EllieQ · 23/01/2025 16:52

YANBU @ThisQuickJadeWasp and I’m surprised that you’ve had so many hostile responses given that Brits are usually more private about finances. Given what you say about his mom not bring particularly welcoming, I understand why this has made you uncomfortable, and I’m glad that your fiancé has agreed not to share financial information again. A few other people have mentioned medical information, and I would agree that you need to make it clear if you don’t want this shared with his family, especially regarding fertility/ pregnancy/ childbirth.

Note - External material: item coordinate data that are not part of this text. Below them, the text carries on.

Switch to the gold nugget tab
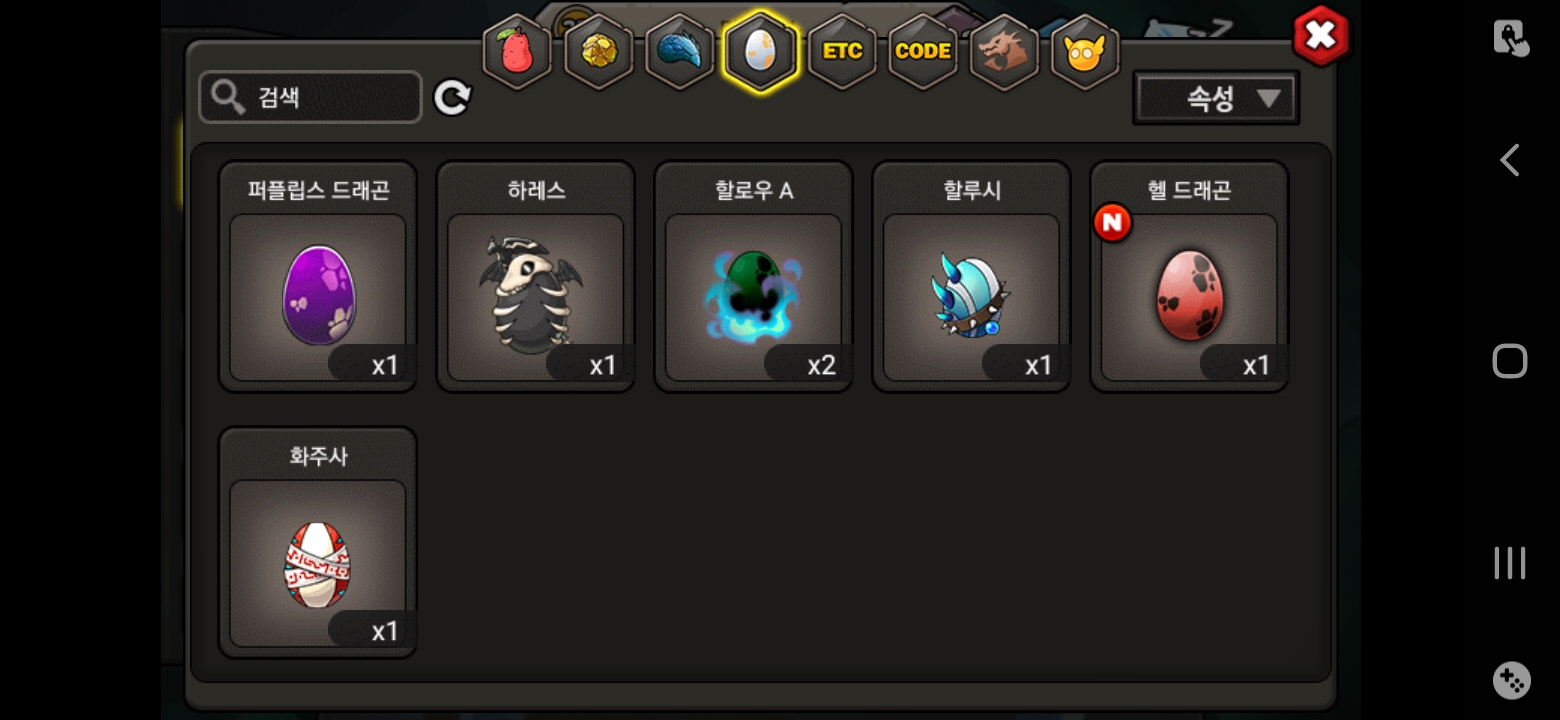 click(x=599, y=52)
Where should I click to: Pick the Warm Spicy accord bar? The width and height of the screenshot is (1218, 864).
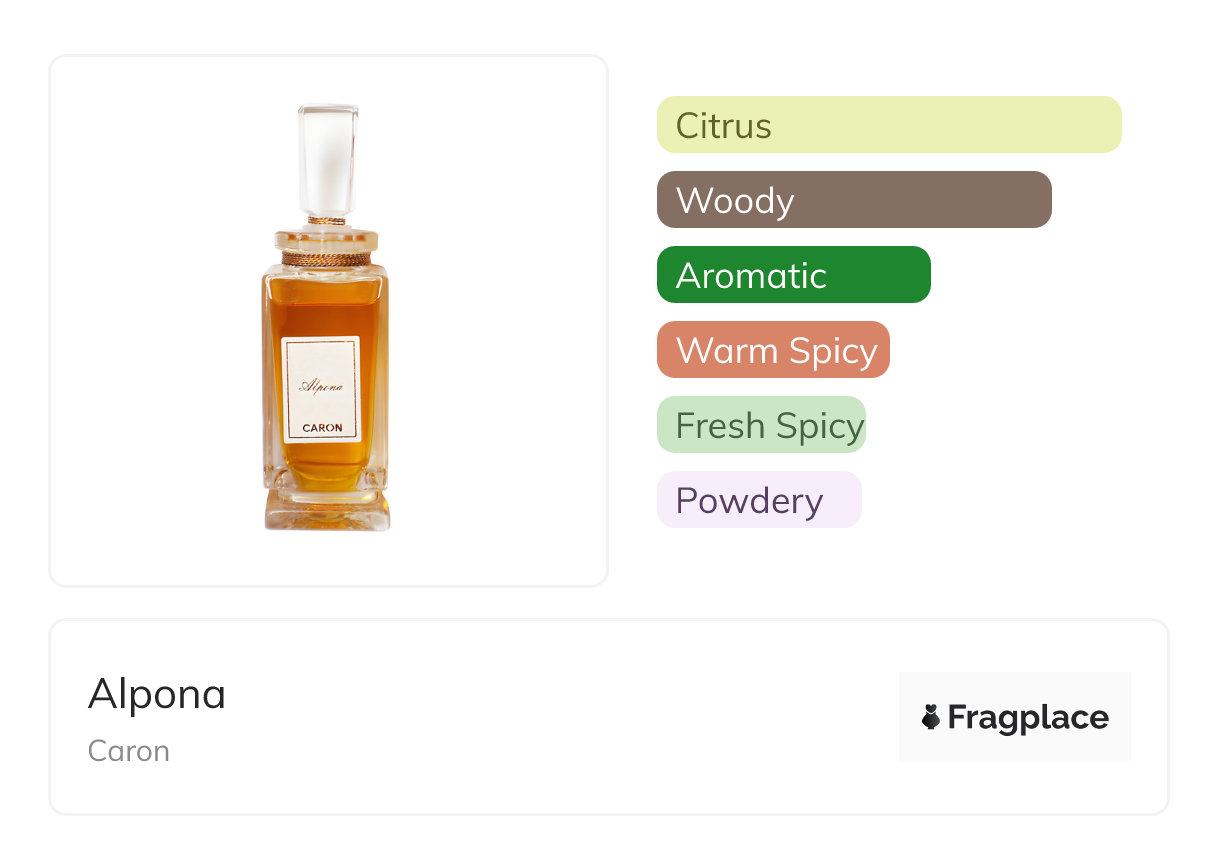click(773, 350)
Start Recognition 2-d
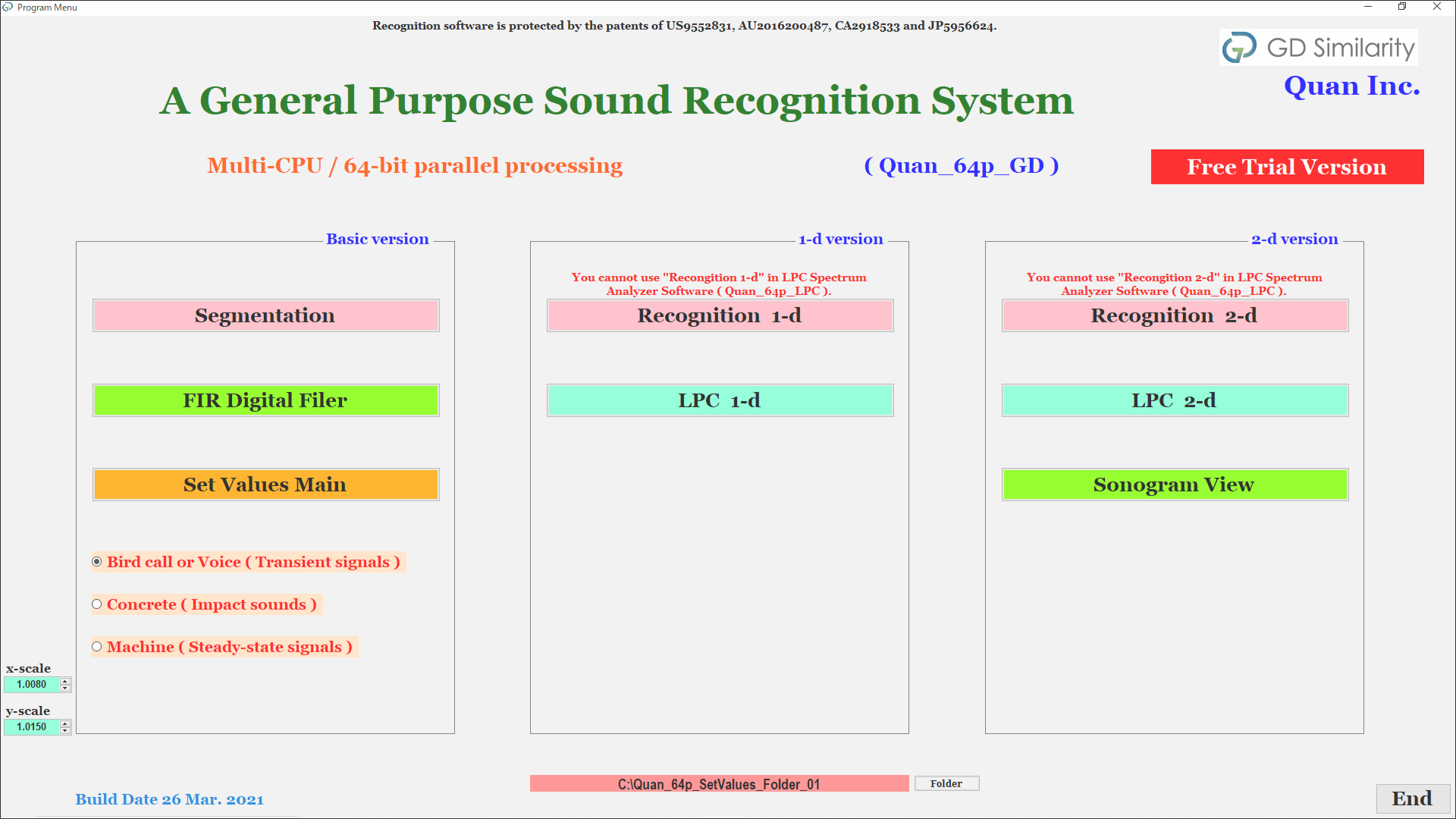 1174,315
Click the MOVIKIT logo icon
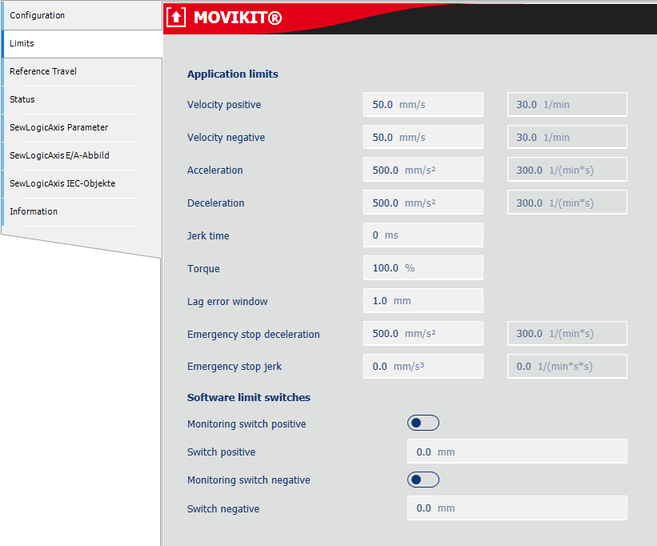Screen dimensions: 657x546 (176, 17)
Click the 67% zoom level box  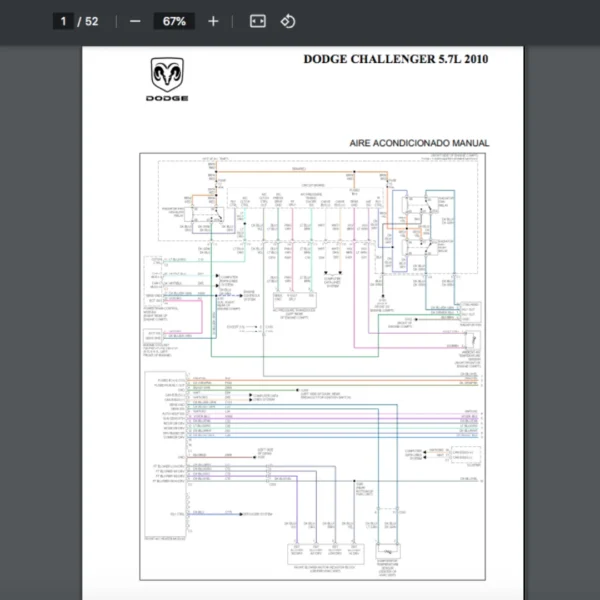click(174, 21)
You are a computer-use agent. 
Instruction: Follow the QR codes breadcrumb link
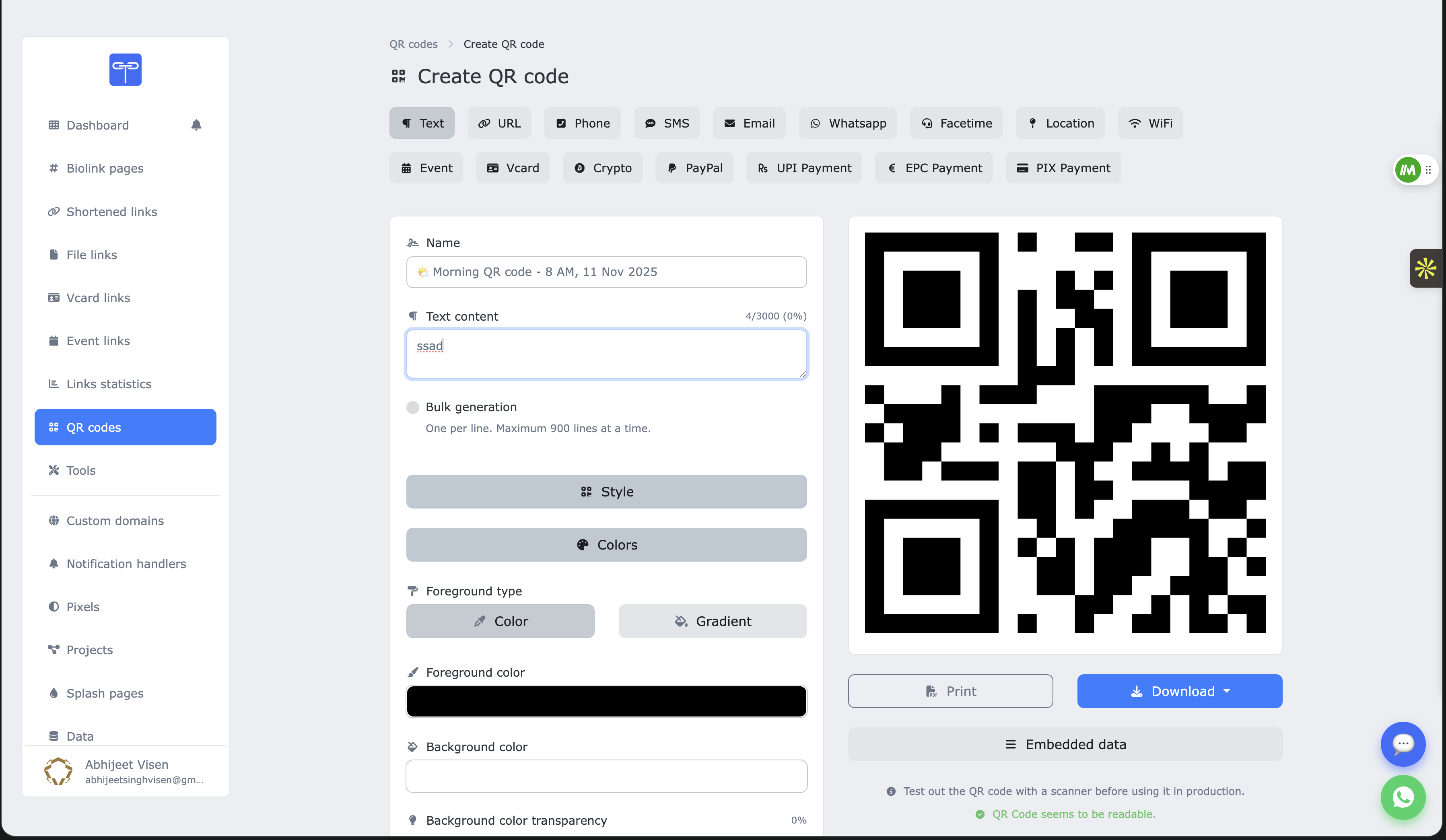click(x=414, y=43)
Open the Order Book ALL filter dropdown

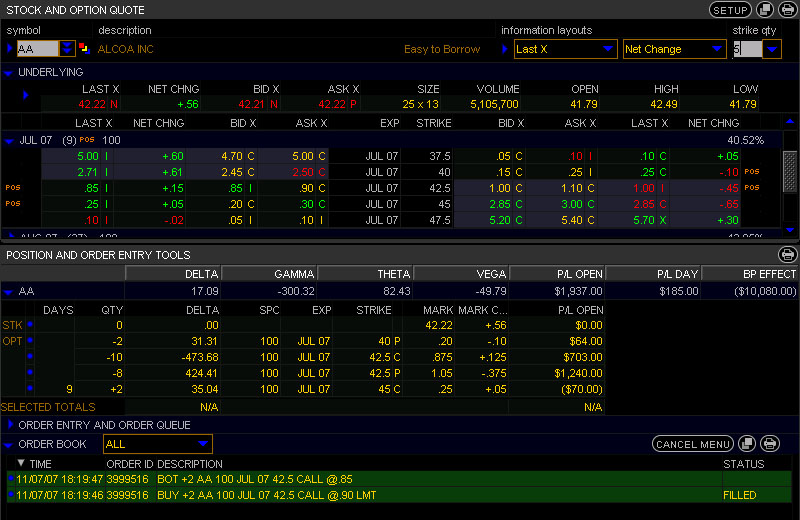point(158,444)
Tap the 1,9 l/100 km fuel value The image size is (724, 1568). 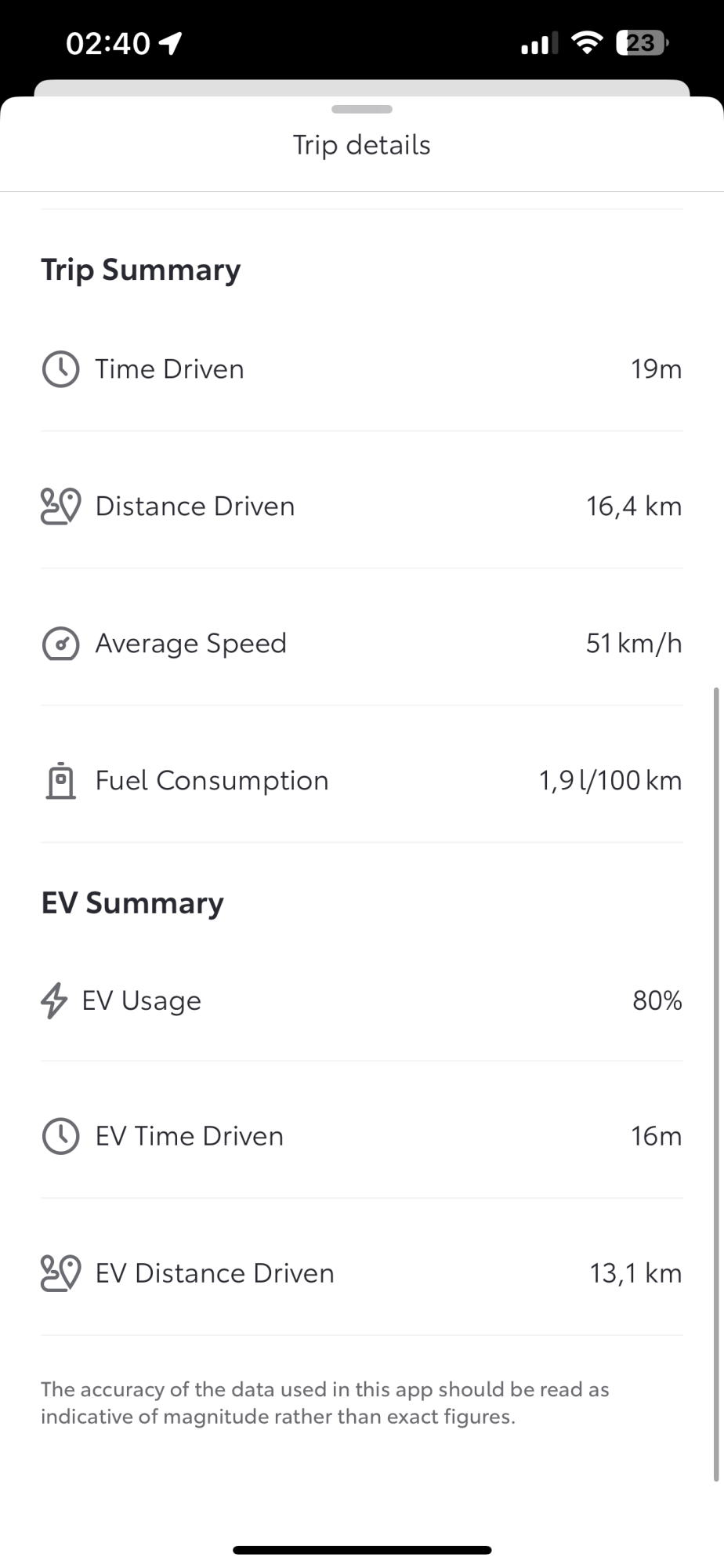coord(610,781)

I had a similar situation with my PIL. My DH was closer to his parents that I was to mine, and I often felt he told them things I didn’t feel they needed to know, but it wasn’t enough to bother me. Then several years ago we had to share some information about my health issues with them (it could not be avoided), and they told other people (who then started asking me about it - very upsetting for me). DH was upset too, and did start telling them less about our lives, which I appreciated.

We had also both realised that sharing so much information meant PIL were still treating us as teens/ university students (we met at university) - DH would tell them something (eg: we need to repair the guttering) and they’d take it as asking for advice and constantly go on about it (have you got it sorted yet/ it will cause damp if you don’t fix it) as though we were incapable. It was hard to get them out if the parent-child dynamic to adult-adult conversations.

Also regarding you doing all the housework - I can see that it made sense as you are the lower earner, but it’s not very fair. A better way of looking at it is making sure you have equal leisure time - if he’s out of the house for 12 hours a day and you’re home by 4, then that’s fair. But if you’re spending the evening and weekends doing housework while he’s relaxing, that’s not fair.

And if you’re planning children, you do not want to be in a situation when you’re still expected to do all the housework and childcare. You do not want to be recovering from childbirth/ getting to grips with looking after a newborn, and have a husband who won’t make a meal or do the laundry because he’s got so used to you doing all of that. I know you’ve said in one post that he’s a good guy who respects women, but it’s easy for those principles to slip when faced with the reality of life with newborn and having the excuse of ‘I don’t know what to do because you’ve always done it’.